Fred Hammer

Personal information
- Nationality: Luxembourgish
- Born: Frédéric Hammer 7 March 1930 Luxembourg City, Luxembourg
- Died: 26 June 2020 (aged 90)
- Relative: Paul Hammer (father)

Sport
- Sport: Sprinting, long Jump
- Event(s): 200 metres, 400 metres, long jump

= Fred Hammer =

Luxembourgish sprinter (1930–2020)

Fred Hammer (7 March 1930 - 26 June 2020), also known by full name Frédéric Hammer, was a Luxembourgish sprinter. He competed in the 200 metres, 400 metres and 400 metres relay at the 1952 Summer Olympics, and the 200 metres and long jump at the 1956 Summer Olympics.
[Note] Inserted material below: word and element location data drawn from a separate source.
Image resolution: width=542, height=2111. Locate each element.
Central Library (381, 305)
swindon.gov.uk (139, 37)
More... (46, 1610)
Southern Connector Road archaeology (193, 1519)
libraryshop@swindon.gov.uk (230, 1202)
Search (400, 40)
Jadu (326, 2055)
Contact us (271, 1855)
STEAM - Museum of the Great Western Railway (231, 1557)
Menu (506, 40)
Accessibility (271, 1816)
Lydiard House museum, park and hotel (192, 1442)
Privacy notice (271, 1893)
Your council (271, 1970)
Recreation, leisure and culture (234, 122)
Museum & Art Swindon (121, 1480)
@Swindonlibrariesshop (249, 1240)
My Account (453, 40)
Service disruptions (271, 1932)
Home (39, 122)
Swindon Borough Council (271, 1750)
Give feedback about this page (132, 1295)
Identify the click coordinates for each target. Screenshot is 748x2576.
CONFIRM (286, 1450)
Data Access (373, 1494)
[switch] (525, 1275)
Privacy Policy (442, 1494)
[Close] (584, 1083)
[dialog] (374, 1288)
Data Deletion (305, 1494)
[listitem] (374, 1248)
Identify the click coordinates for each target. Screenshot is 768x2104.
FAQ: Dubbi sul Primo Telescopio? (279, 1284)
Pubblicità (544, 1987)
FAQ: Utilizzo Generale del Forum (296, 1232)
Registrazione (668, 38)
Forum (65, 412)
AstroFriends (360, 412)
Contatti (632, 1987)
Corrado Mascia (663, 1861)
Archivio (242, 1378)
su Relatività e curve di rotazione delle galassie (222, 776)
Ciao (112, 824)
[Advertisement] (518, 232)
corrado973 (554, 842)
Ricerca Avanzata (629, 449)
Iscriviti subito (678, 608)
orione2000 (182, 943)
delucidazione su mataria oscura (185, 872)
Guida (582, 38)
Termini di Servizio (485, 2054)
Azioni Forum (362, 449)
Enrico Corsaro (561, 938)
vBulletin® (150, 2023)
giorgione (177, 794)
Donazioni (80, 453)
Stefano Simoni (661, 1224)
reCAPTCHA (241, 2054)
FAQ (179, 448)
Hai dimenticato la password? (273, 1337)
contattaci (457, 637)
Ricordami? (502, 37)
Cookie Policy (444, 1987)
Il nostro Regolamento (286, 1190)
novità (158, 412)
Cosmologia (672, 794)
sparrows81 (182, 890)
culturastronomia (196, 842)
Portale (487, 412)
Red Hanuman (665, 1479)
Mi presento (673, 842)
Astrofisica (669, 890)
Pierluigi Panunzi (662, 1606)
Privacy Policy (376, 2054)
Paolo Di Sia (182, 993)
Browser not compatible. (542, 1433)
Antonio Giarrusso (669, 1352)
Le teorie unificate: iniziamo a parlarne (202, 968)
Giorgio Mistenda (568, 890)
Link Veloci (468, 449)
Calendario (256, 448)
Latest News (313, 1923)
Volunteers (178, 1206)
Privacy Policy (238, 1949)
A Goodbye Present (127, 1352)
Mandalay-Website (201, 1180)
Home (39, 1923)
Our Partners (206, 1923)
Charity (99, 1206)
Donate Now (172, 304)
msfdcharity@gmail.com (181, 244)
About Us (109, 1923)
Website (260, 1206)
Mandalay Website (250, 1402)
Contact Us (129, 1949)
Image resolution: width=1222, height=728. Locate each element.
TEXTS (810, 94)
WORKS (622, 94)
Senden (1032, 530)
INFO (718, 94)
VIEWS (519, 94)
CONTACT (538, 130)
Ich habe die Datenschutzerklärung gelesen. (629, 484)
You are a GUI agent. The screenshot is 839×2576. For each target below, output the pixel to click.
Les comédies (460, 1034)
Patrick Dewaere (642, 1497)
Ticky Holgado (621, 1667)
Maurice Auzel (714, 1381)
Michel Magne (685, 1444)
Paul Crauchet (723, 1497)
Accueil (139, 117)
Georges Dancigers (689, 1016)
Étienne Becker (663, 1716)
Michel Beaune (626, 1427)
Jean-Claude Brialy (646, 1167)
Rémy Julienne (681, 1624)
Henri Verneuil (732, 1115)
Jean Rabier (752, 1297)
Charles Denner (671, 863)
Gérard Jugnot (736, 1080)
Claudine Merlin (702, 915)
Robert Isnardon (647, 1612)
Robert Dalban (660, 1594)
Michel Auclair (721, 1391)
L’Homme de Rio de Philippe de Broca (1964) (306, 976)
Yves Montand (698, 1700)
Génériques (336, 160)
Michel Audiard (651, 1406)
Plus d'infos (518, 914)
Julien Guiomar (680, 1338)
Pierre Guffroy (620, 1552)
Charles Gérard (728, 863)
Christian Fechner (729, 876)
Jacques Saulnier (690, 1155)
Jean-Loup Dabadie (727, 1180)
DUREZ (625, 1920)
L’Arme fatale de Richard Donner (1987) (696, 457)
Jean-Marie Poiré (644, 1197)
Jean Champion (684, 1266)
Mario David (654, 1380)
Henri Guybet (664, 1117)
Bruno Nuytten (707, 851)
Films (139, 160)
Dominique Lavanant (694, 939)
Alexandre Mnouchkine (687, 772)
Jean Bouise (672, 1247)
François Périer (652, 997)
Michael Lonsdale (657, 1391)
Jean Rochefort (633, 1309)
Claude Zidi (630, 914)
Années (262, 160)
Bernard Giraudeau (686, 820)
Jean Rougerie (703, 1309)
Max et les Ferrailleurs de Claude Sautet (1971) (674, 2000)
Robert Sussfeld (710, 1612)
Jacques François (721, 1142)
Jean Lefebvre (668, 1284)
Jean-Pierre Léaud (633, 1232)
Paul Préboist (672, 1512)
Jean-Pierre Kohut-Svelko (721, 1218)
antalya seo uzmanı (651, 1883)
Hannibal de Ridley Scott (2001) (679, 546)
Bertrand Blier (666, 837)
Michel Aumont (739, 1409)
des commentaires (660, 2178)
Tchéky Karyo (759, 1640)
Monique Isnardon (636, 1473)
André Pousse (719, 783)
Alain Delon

Hammer also won a bronze medal at the 1949 Summer International University Sports Week, precursor to the World University Games, in the 4 × 100 m relay.

His father, Paul Hammer, was also an athletics Olympian at the 1920 and 1924 Summer Olympics.

In June 2008, Hammer received the Order of Merit of the Grand Duchy of Luxembourg.

Hammer died aged 90 on 26 June 2020. He was described by the Luxemburger Wort as a household name in Luxembourg.